満月の色のコレクション

満月の色のコレクション(Credit: Marcella Giulia Pace)

「月は何色ですか?」と尋ねられたら、あなたは何色を思い浮かべるでしょうか。太陽の光を反射して輝く月は、宇宙では暗い茶色がかった灰色(灰褐色)に見えます。しかし、地上から大気を通して見上げる月は、宇宙で見る月とは全く異なった色で見えることがあります。

冒頭の画像は、天体写真家のMarcella Giulia Pace氏がイタリア各地で10年以上に渡り撮影した満月の「色」のコレクション。カラフルな満月が中央から外側へと渦巻き模様を描くように配置されています。あなたが思い浮かべた月の色は、どの満月に近いでしょうか。

地球の大気を通過する光は、波長が短いほう……言い換えれば青い光のほうが大気を構成する分子に散乱されやすい性質があります。昼間の空が青く見えるのはそのためです。いっぽう、地平線や水平線に沈みつつある太陽の光は地球の大気中で昼間よりも長い距離を進み、波長の長い赤い光が残るために夕日は赤く見えるのです。月の色も同じで、赤やオレンジ色や濃い黄色の月は、ふつう地平線や水平線の近くで見ることができます。青い色をした月は赤や黄色の月よりも珍しく、大気中を浮遊する塵のサイズが大きい場合に見られるといいます。

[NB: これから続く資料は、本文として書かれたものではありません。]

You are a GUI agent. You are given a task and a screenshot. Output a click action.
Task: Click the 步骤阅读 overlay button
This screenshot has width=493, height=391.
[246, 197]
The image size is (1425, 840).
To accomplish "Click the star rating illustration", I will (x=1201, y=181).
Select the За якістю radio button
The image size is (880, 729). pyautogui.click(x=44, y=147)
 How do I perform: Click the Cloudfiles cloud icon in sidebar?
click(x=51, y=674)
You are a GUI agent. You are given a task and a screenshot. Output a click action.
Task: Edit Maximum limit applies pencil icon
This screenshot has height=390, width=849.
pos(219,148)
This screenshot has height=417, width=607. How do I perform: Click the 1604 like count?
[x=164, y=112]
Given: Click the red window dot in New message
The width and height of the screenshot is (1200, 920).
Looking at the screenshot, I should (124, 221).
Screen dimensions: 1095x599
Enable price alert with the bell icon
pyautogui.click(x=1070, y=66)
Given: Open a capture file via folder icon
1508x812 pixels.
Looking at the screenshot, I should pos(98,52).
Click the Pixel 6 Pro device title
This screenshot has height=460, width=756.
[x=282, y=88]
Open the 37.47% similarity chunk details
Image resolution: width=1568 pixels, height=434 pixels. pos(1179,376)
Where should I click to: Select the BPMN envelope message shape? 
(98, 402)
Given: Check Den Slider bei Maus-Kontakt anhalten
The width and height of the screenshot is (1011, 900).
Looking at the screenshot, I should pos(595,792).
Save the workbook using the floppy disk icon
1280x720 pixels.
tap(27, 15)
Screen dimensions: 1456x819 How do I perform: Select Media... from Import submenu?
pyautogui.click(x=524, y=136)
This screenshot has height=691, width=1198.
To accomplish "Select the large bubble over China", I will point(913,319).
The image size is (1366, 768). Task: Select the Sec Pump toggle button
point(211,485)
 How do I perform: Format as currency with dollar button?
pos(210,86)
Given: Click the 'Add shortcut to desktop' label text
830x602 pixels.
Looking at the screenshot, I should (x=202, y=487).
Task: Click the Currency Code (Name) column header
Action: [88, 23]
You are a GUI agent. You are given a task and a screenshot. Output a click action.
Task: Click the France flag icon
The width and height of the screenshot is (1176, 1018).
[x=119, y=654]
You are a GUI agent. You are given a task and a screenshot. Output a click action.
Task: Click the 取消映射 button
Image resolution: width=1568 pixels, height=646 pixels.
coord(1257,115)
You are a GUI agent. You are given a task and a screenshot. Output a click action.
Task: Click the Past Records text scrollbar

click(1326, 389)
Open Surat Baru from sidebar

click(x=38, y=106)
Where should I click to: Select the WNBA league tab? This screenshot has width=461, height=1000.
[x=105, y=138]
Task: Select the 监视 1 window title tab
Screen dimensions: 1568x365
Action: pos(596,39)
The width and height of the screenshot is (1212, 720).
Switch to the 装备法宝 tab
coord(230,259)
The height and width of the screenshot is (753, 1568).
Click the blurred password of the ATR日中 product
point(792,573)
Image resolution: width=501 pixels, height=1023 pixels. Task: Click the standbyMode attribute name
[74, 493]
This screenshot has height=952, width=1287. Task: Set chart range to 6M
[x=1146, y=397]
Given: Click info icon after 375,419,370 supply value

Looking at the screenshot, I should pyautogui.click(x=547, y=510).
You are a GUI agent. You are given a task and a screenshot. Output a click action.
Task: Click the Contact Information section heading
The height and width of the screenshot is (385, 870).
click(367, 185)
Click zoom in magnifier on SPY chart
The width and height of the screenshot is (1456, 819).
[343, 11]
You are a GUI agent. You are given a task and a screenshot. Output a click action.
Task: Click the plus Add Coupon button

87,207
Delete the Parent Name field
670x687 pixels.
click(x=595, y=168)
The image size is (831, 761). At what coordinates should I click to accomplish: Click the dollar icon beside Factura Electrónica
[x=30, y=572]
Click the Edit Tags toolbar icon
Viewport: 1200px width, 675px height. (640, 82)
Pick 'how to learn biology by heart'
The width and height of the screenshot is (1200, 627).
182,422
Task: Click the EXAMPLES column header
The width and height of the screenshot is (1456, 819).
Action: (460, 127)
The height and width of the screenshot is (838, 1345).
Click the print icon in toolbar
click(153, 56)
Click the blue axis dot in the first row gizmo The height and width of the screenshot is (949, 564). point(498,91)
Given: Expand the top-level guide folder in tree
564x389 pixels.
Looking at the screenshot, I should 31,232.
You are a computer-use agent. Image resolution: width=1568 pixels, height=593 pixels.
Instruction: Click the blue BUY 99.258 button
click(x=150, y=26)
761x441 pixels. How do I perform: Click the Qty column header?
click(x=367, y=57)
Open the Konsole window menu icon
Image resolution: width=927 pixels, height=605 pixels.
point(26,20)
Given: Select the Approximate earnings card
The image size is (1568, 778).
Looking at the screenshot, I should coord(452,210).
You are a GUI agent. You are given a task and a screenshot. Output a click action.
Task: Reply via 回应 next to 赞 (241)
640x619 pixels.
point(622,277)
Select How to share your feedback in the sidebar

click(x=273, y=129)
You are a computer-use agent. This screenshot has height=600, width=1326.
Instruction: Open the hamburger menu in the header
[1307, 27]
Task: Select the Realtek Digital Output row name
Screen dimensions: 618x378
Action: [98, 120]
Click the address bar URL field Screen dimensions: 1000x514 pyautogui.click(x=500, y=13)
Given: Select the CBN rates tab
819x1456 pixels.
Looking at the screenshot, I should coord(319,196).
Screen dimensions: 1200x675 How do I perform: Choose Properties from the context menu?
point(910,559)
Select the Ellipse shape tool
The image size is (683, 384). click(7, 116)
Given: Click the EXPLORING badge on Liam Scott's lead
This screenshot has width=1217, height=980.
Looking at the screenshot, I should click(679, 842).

画像の中央付近にある紫色の月も目を引きます。いくつかの効果が組み合わさった結果と考えられているものの、紫色に見えるはっきりとした原因はよくわかっていないようです。また、画像の右下で渦巻き模様の最後を飾っているのは、2018年7月の皆既月食中に捉えられた月です。地球の影の中に入った月が地球の大気で屈折した赤い光(太陽光)に照らされることで、少しだけ赤い色をしています。

なお、今月末(2020年11月30日)の満月はネイティブ・アメリカンの文化圏などで「ビーバームーン」(英:Beaver Moon、ビーバーの冬支度やビーバーを捕らえる罠を仕掛ける時期に由来)として知られています。晴れていれば一晩中見られる満月の色が昇るにつれてどのように変化するのか、観察してみるのも良いかもしれません。冒頭の画像はAstronomy Picture of the Day(APOD)に2020年11月11日付で掲載されています。